What is the relationship between LLM gateways and MCP server security?
They are adjacent surfaces that increasingly overlap. An MCP server gives an agent tools and data; an LLM gateway gives it models. Both are AI artifacts that appear on endpoints without review, and the lines are blurring - LiteLLM's CVE-2026-42271 was a command injection in its own MCP-preview endpoints, chained to unauthenticated RCE. An agent that routes model calls through a gateway and tool calls through an MCP server depends on both being inventoried and governed. The same allow/deny/log decision at the hook covers a model-config call to a gateway and a tool call to an MCP server. For the tool-and-data half of the picture, see the MCP server security guide; this guide covers the model-routing half.
How does Anomity help secure LLM gateways specifically?
In three steps. Anomity inventories every LLM gateway and proxy on every managed endpoint as one of eight AI artifact types, surfacing the exact version so you can find every install below a fixed release in one query.
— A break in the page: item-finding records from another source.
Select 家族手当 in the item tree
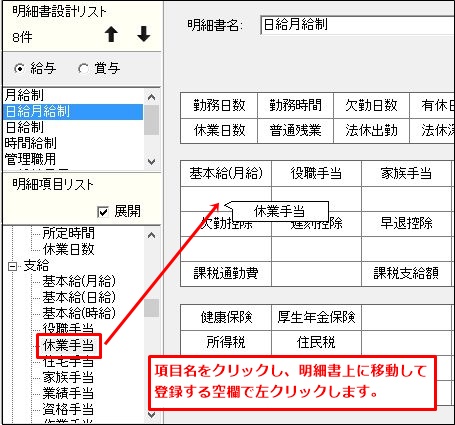Image resolution: width=455 pixels, height=425 pixels. click(68, 378)
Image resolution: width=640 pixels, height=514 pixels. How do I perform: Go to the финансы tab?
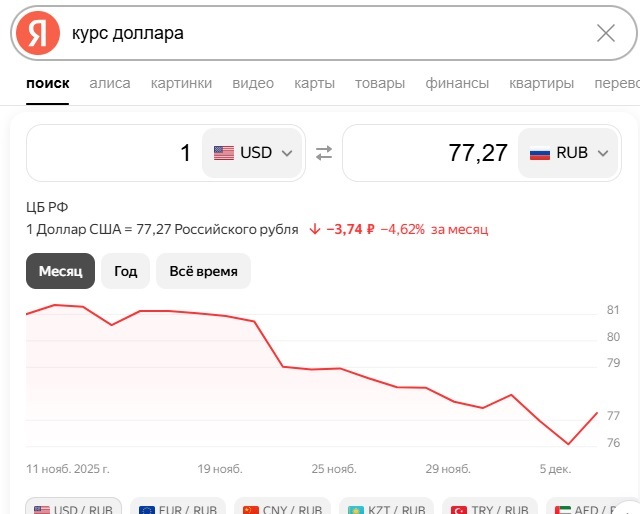point(457,83)
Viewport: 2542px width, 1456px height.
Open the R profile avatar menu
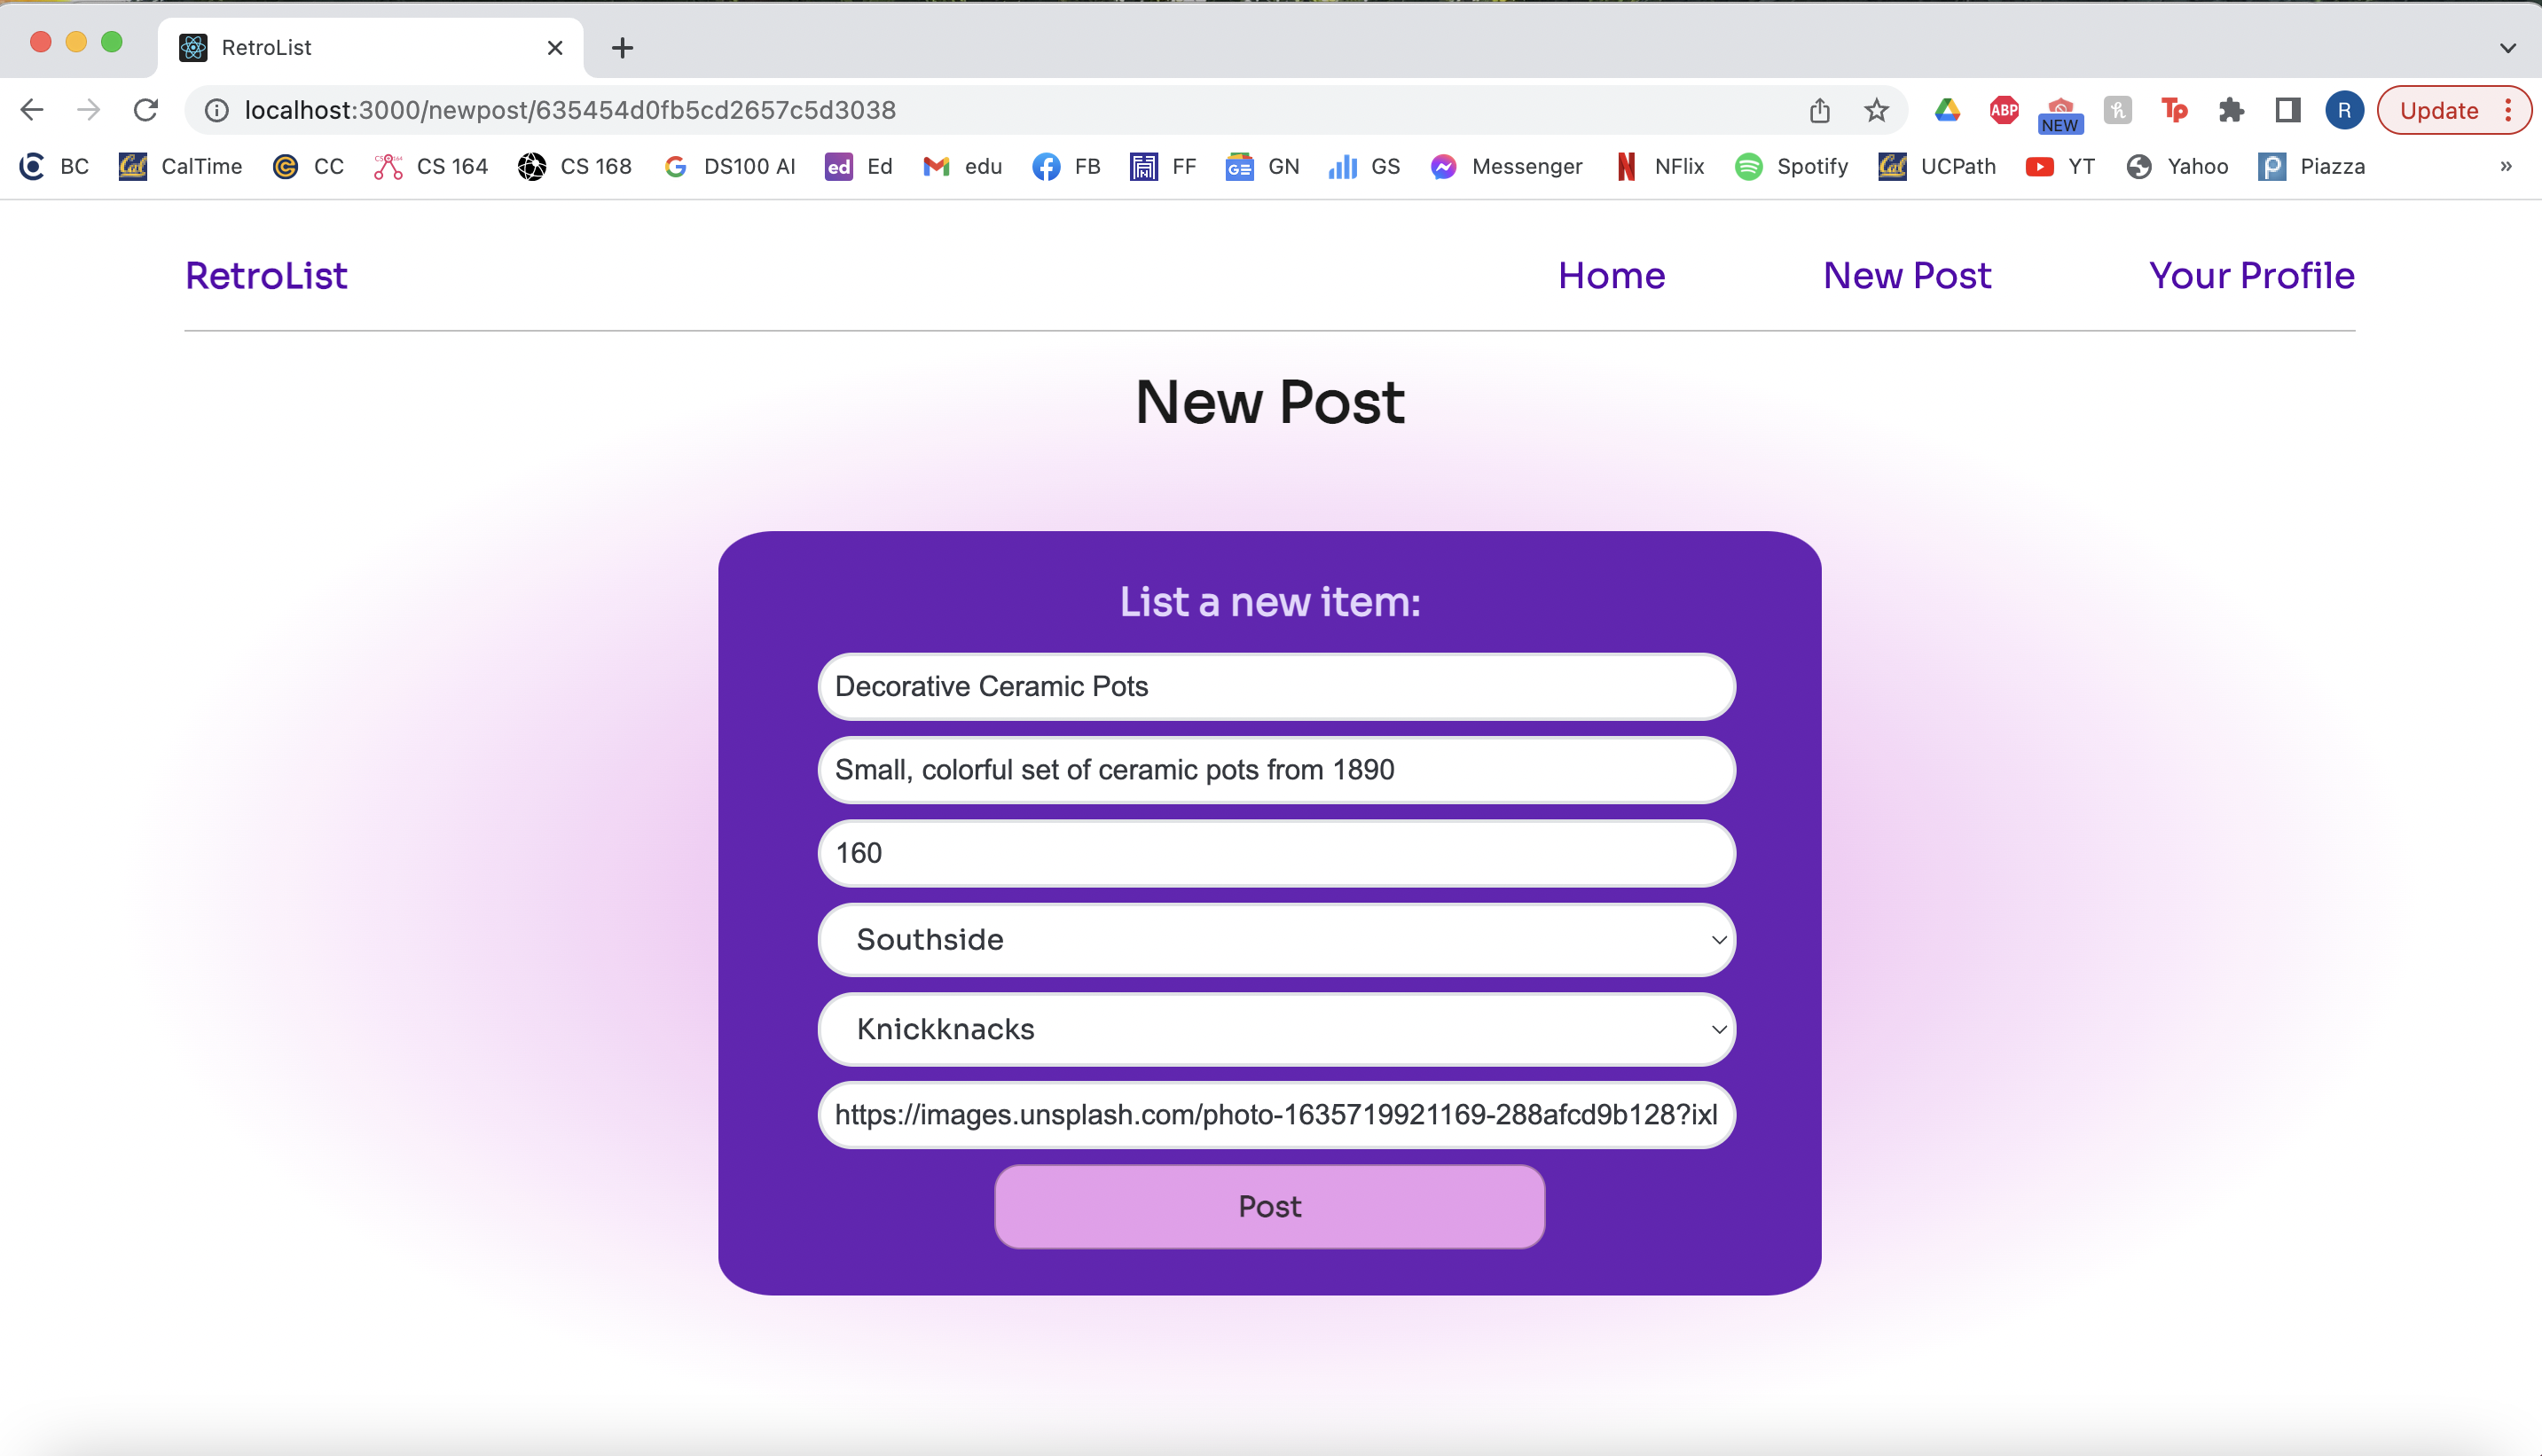(2344, 110)
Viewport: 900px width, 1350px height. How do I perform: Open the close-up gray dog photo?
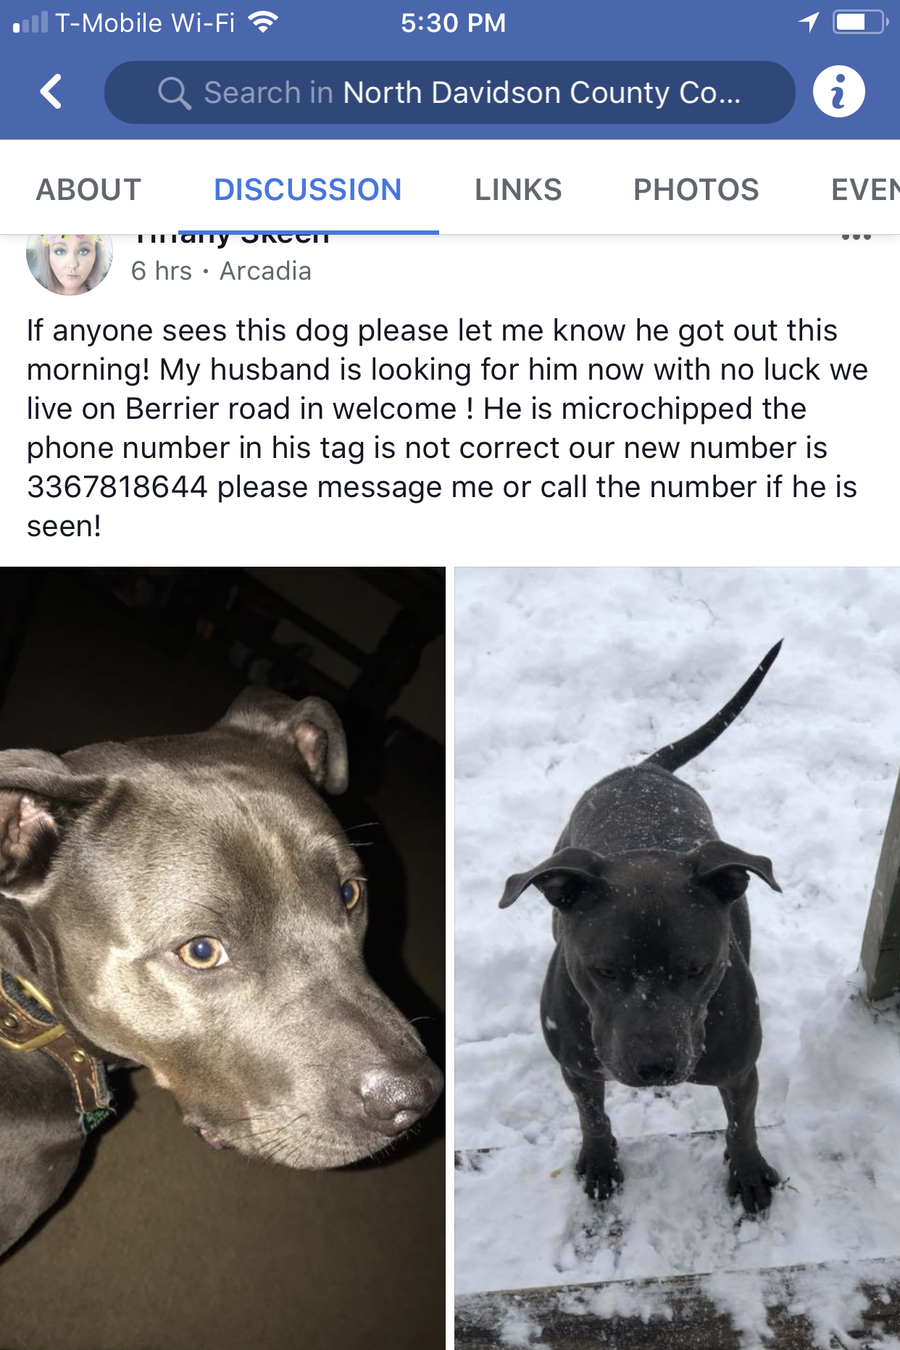point(222,958)

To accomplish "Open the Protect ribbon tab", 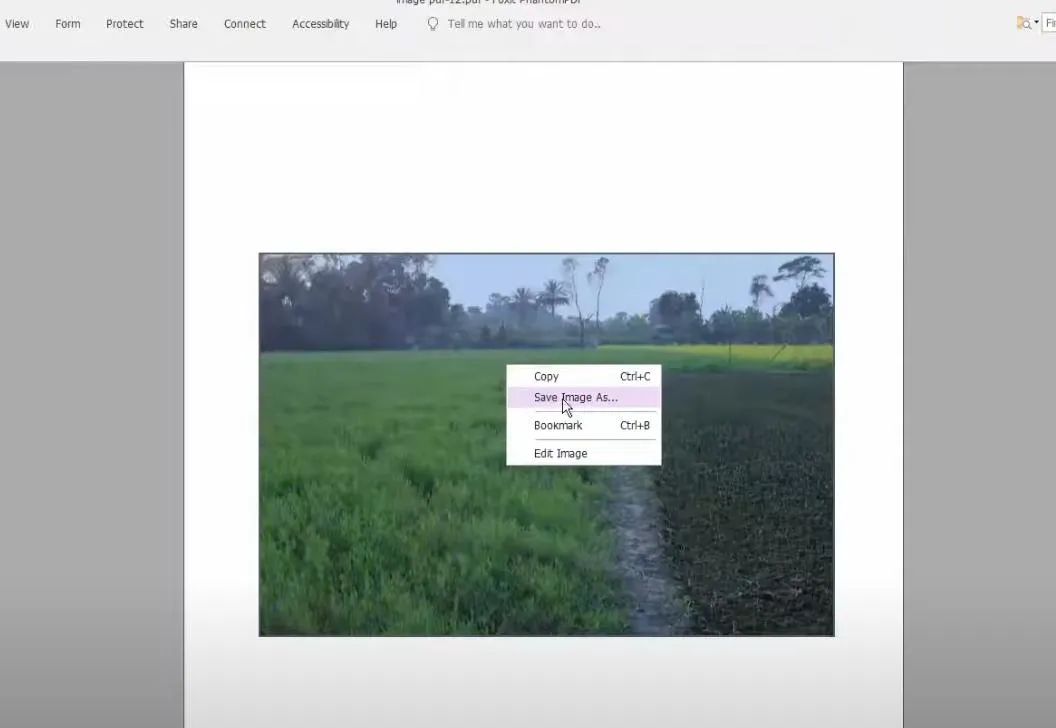I will click(x=125, y=24).
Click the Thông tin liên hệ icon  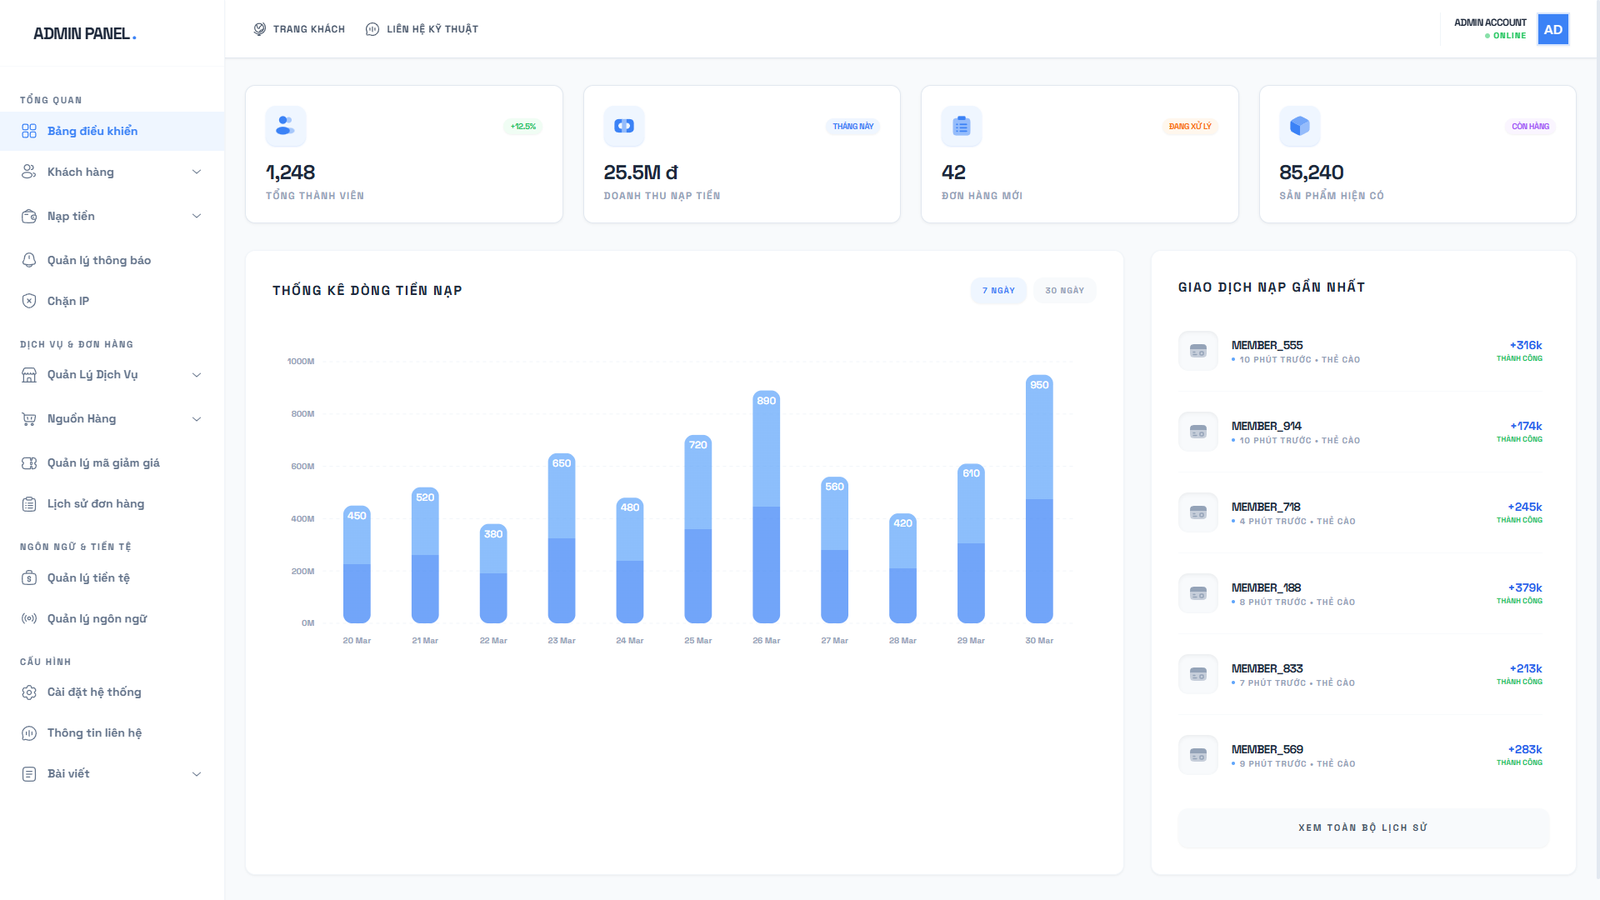[30, 732]
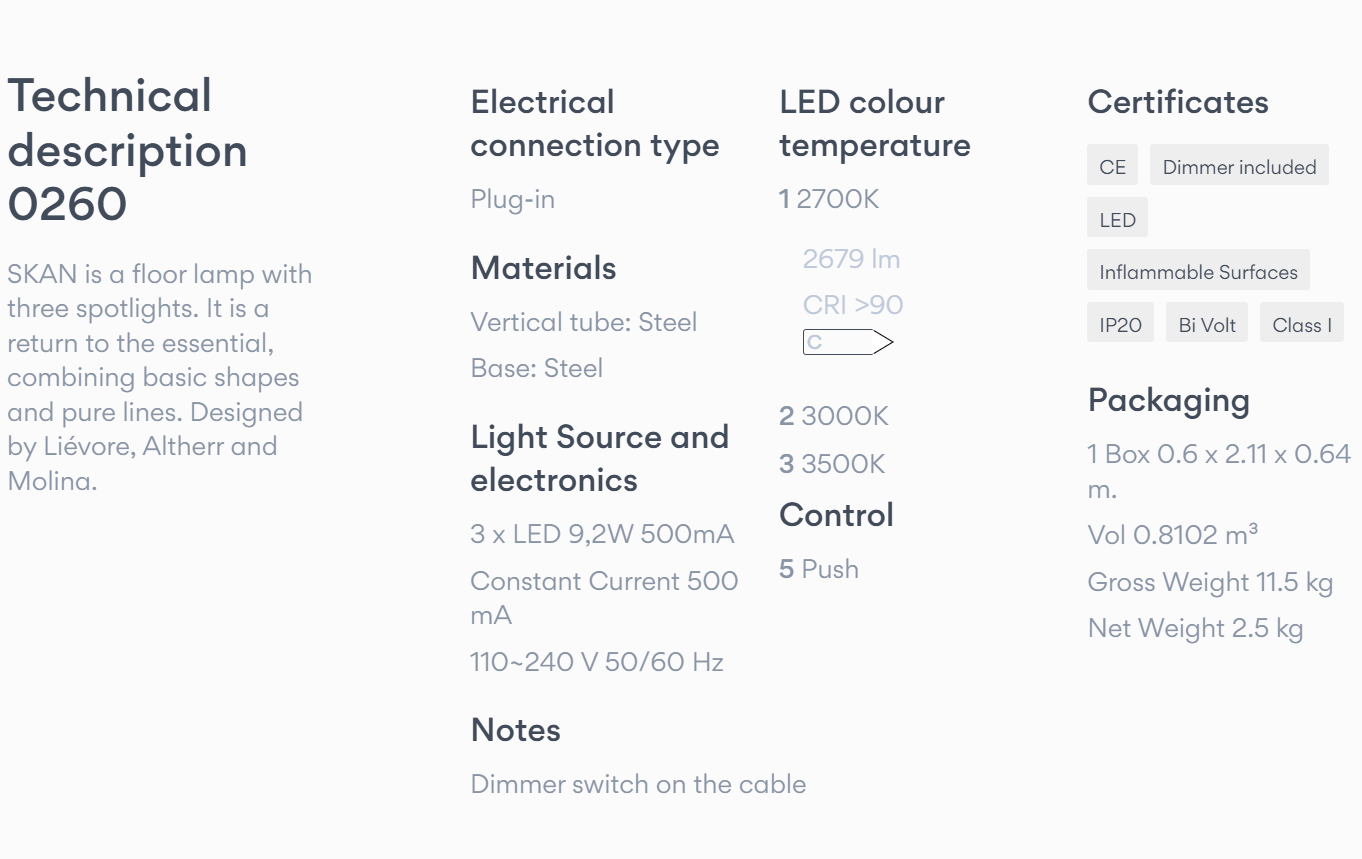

On agents that expose a hook, such as Claude Code PreToolUse, it evaluates each tool call against your policy and returns allow, deny, or log before the call runs, so a call to an admin route, a key-management endpoint, or an unapproved model registry is checked at the call boundary even when the gateway's own auth is bypassed. Every install, version change, and decision lands in a queryable 90-day audit trail that routes to SIEM, Slack, email, or Jira. Anomity collects metadata only, with secret redaction on the endpoint, and is SOC 2 Type II.